> EXERCISE A:
List every casualty count the Gaza withdrawal protest report gives, with who was affected and how.

___ DOCUMENT EXCERPT

Sunday, July 25, 2004

JERUSALEM — Israelis formed a human chain yesterday stretching 55 miles from Gaza to Jerusalem to protest Prime Minister Ariel Sharon’s Gaza Strip withdrawal plan, as violence left six Palestinian militants dead and five Israeli children wounded.

The children, housed at a community center, were injured when Palestinians fired mortars at the largest Gaza settlement, Neve Dekalim, according to rescue services and the military.

The settlement is a frequent target of Palestinian rifle and mortar fire. The attack occurred as demonstrators were heading home.



Israeli helicopters targeted a house in Gaza City in two separate missile strikes yesterday, witnesses said. One bystander was slightly injured in the missile blasts, the witnesses said. The Israeli military had no comment.

______
___ DATA ENTRIES

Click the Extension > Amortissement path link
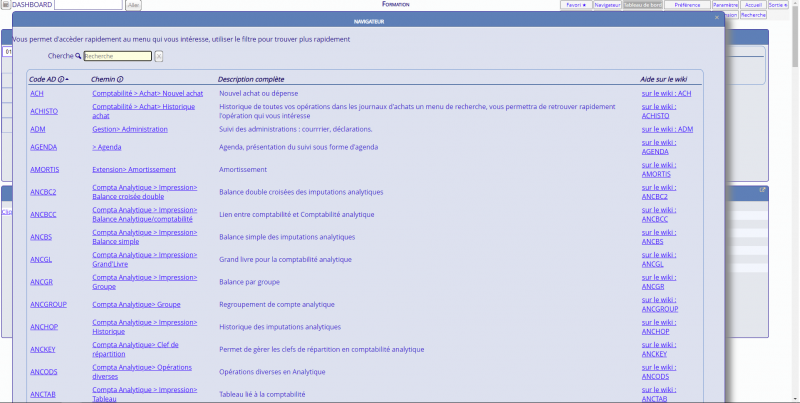 pyautogui.click(x=133, y=169)
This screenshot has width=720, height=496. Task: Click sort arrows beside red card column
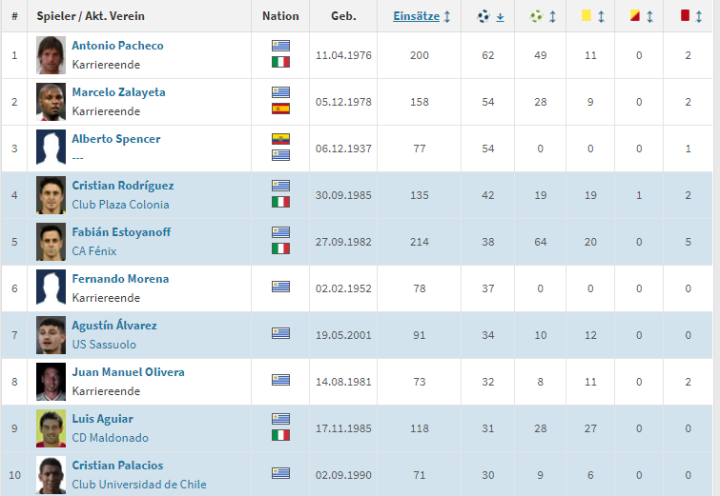click(699, 17)

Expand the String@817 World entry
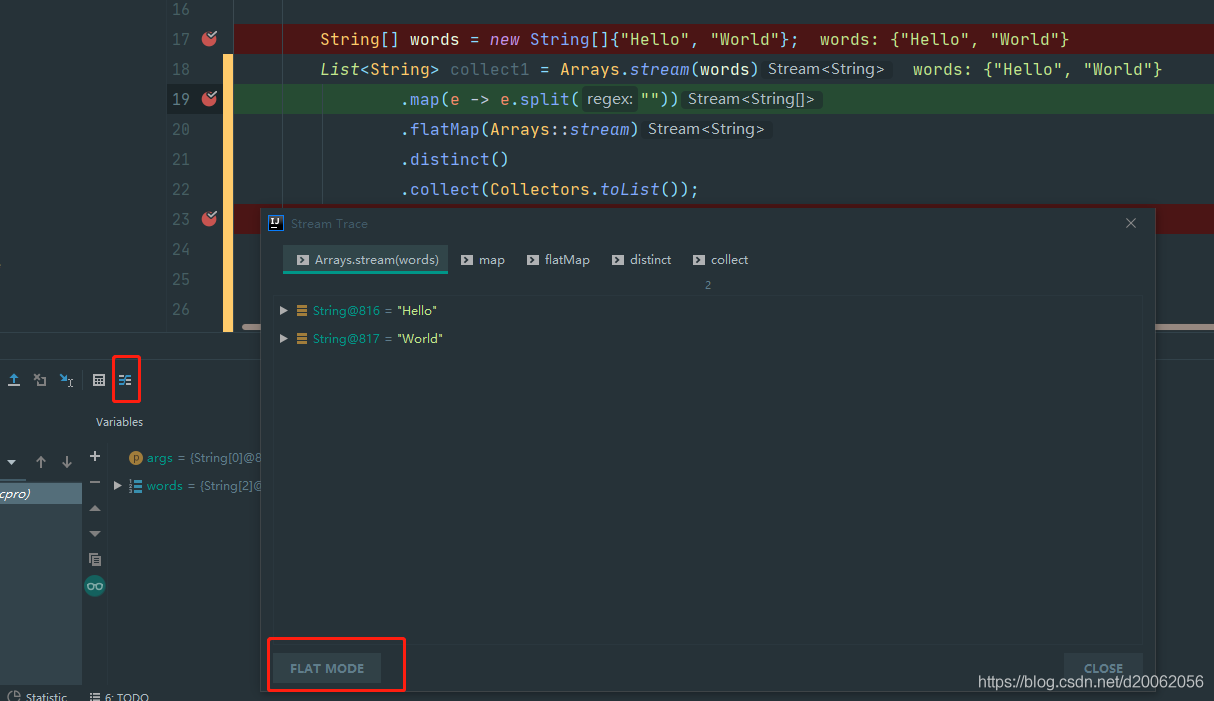pos(283,338)
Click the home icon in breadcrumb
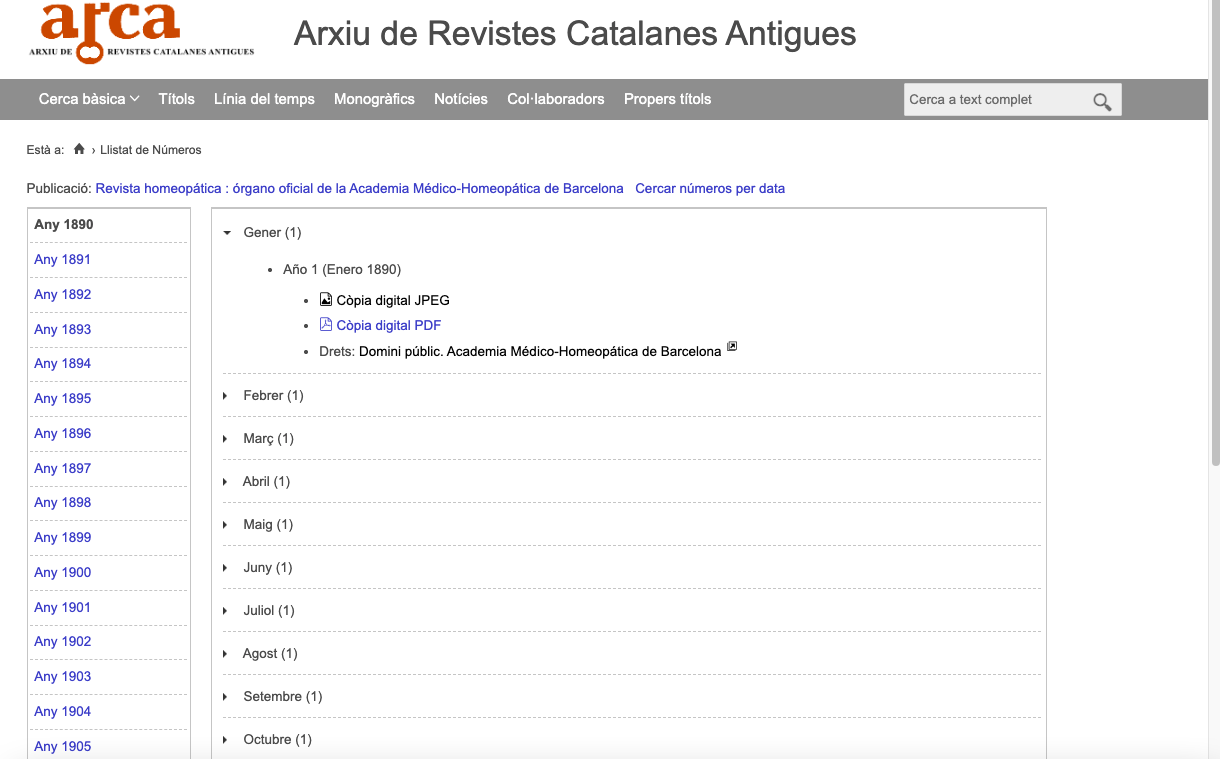 pos(79,150)
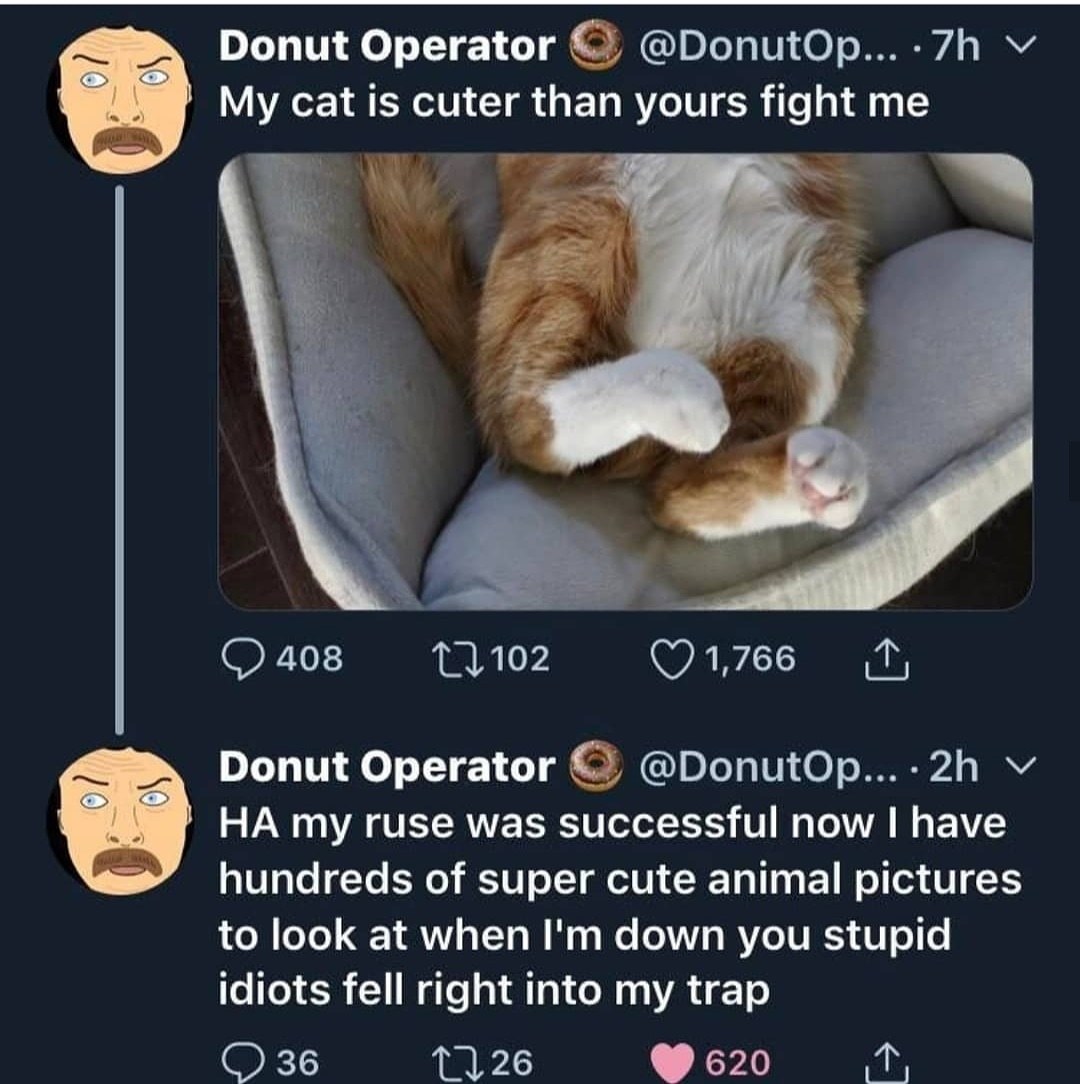The image size is (1080, 1084).
Task: Expand the options chevron on the 7h tweet
Action: 1013,47
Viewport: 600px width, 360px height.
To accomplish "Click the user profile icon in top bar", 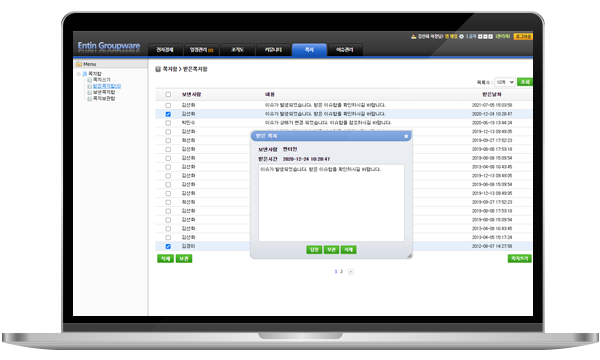I will pyautogui.click(x=414, y=37).
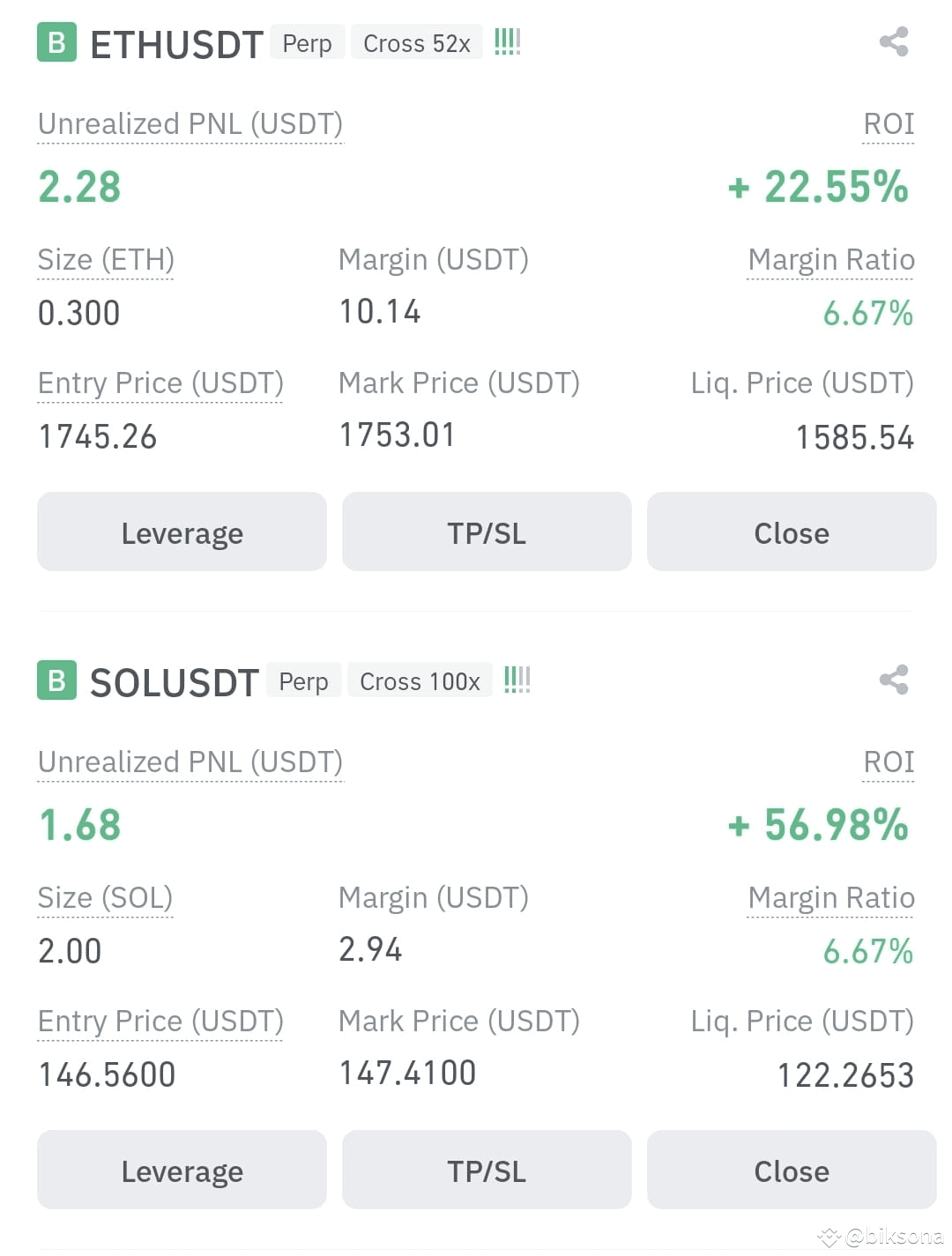The width and height of the screenshot is (952, 1256).
Task: Open Leverage settings for SOLUSDT
Action: tap(182, 1170)
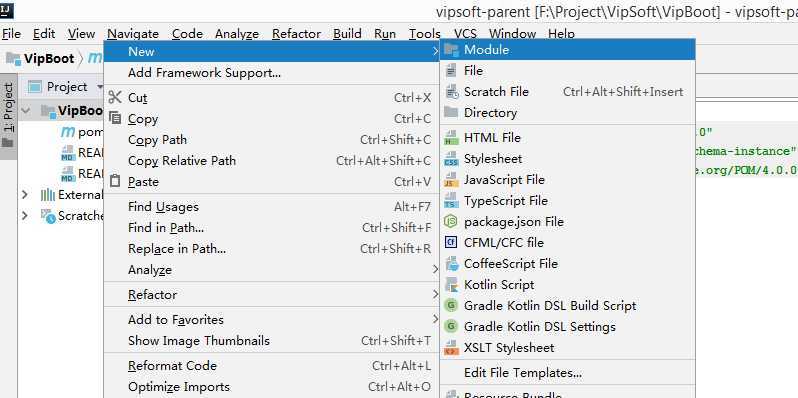Viewport: 798px width, 398px height.
Task: Click the JavaScript File icon
Action: [x=451, y=180]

______

> EXERCISE B:
Render everything in the records from the first line down to the line containing "pos(283,338)" as a Markdown table with the columns Number and Record line, one row per line, skipping blank lines. Leave the pictures out.

> FINAL ANSWER A:
- Six Palestinian militants dead
- Five Israeli children wounded
- One bystander slightly injured

> FINAL ANSWER B:
| Number | Record line |
|---|---|
| 1 | Click the Extension > Amortissement path link |
| 2 |  pyautogui.click(x=133, y=169) |
| 3 | This screenshot has width=720, height=496. Task: Click sort arrows beside red card column |
| 4 | click(699, 17) |
| 5 | Expand the String@817 World entry |
| 6 | pos(283,338) |